I think that ratings in the RNAS were simply deemed to be naval ratings - with skills that were felt to be interchangeable with those serving at sea (hence their use of existing trade badges). When the Naval Air Wing was first established applications were invited from ratings whose skills might be useful to the new service and most of those who transferred were petty officers and men 'dressed as seamen' (Class II uniform), rather than those employed in administrative, catering, medical or clerical work (Class III uniform). Many of the first photographs of ratings of the Naval Wing feature wood-working artificers and engineering tradesmen wearing the seamen's dress of this period.

It quickly became evident that the rig of a seaman wasn't really very suitable for duties in the Naval Air Wing and from July 1913 direct entry ratings into the Air Wing were being issued with Class III uniforms. This suggests that although it was felt necessary for them to wear a uniform appropriate to the duties they undertook, they were still simply regarded as naval ratings rather than members of a separate service. Hence their continued use of standard naval ratings buttons.

This is in direct contrast to the direct entry officers of the RNAS who were regarded as members of a separate organisation and who were not trained as naval officers with skills that could be used aboard ship - and who had to be clearly identified as what they were in case anyone mistook them for 'real' naval officers!

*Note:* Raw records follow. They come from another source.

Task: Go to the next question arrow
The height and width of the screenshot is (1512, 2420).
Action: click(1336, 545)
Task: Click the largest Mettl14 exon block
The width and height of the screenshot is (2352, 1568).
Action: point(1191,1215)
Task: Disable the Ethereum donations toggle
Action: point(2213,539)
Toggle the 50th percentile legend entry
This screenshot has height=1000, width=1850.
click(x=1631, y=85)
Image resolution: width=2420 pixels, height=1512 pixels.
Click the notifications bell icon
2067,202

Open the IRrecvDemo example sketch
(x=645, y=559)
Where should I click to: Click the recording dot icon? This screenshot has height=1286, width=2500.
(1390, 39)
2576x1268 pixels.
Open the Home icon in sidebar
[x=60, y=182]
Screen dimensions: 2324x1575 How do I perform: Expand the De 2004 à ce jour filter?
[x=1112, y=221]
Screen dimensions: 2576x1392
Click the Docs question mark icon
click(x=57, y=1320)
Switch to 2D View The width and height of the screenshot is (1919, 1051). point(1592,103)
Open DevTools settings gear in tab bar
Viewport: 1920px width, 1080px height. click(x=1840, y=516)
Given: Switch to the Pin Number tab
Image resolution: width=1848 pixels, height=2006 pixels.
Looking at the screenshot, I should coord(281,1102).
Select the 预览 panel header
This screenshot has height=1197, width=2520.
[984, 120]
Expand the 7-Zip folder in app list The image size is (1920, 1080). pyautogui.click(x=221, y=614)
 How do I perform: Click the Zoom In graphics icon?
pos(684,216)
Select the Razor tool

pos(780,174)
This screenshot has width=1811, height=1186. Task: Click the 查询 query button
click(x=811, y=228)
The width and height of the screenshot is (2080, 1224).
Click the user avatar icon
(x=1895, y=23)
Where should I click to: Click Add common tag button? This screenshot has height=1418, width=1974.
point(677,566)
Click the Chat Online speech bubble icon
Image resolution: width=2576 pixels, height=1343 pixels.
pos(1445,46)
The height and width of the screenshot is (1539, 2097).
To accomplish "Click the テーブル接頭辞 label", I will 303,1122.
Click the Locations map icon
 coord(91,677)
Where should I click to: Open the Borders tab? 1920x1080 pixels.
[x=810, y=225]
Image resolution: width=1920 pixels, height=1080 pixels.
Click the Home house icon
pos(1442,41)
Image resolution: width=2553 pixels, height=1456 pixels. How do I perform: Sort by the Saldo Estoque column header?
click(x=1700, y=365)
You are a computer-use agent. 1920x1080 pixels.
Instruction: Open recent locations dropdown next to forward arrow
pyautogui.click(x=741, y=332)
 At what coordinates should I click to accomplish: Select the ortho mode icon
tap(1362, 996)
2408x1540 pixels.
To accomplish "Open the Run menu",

The bird on RNAS insignia is definately an eagle. Churchill wasn't very impressed with the first design produced as he thought the bird looked more like a goose than the eagle it was intended to be! Then in 1913 Captain Murray Sueter, the head of the Admiralty's Air Department, submitted a brooch that his wife had found in Paris as a design for the Naval Wing's insignia - the eagle design of the brooch was accepted as being suitable. I think that variations in the quality of the eagle are down to individual manufacturers!